MVT-based vectors: first stab
Vladimir Ivanov
vladimir.x.ivanov at oracle.com
Wed Jun 28 16:17:50 UTC 2017
> Nice work.
>
> I notice for the factory you are chaining a sequence of findWithers (vwithfield), one for each field. I am guessing if you construct via the VCC and then unbox that might cause issues with temporary boxing?
Yes, I deliberately tried to avoid any unnecessary boxing to make
JIT-compiler life easier. The main question I had when starting the
experiment was is it possible to completely avoid/eliminate
boxing/buffering in generated code. Because absence of boxing/buffering
operations in generated code is crucial for vectors.

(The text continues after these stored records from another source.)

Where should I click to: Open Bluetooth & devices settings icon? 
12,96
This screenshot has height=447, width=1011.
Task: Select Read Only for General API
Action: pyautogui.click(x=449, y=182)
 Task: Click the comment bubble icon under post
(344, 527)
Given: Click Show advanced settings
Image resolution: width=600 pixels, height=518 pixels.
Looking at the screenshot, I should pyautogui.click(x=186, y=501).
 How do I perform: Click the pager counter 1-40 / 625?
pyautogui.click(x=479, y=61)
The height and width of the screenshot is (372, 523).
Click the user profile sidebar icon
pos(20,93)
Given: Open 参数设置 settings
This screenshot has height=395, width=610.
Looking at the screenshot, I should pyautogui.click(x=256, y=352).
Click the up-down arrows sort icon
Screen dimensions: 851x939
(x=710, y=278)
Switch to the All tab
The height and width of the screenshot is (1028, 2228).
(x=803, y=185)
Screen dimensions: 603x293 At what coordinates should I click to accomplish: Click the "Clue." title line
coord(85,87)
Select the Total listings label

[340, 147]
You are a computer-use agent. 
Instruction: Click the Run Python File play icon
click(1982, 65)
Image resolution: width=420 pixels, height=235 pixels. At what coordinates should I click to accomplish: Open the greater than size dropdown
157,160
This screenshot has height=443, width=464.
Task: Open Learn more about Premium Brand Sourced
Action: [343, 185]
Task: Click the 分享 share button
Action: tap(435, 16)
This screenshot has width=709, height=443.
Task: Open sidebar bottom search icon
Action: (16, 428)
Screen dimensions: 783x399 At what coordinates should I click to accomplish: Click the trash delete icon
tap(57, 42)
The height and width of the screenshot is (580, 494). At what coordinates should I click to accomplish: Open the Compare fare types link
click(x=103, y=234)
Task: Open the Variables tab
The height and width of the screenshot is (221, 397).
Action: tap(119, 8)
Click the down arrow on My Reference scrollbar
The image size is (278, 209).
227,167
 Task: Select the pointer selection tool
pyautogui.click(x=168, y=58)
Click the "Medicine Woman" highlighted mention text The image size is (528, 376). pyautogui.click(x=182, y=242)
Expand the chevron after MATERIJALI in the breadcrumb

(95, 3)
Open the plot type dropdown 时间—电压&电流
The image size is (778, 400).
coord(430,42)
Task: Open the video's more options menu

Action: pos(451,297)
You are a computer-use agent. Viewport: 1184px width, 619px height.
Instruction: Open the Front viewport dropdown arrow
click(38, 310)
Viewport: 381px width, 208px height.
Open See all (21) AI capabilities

> I think it would be useful to add that functionality to ValueType (with the caveat as with findWither that the VCC constructor is bypassed, which works fine for “vanilla” VCCs that just put fields and have no constraints). If necessary we could spin specific byte code using the builder to reduce the LF and invocation ceremony.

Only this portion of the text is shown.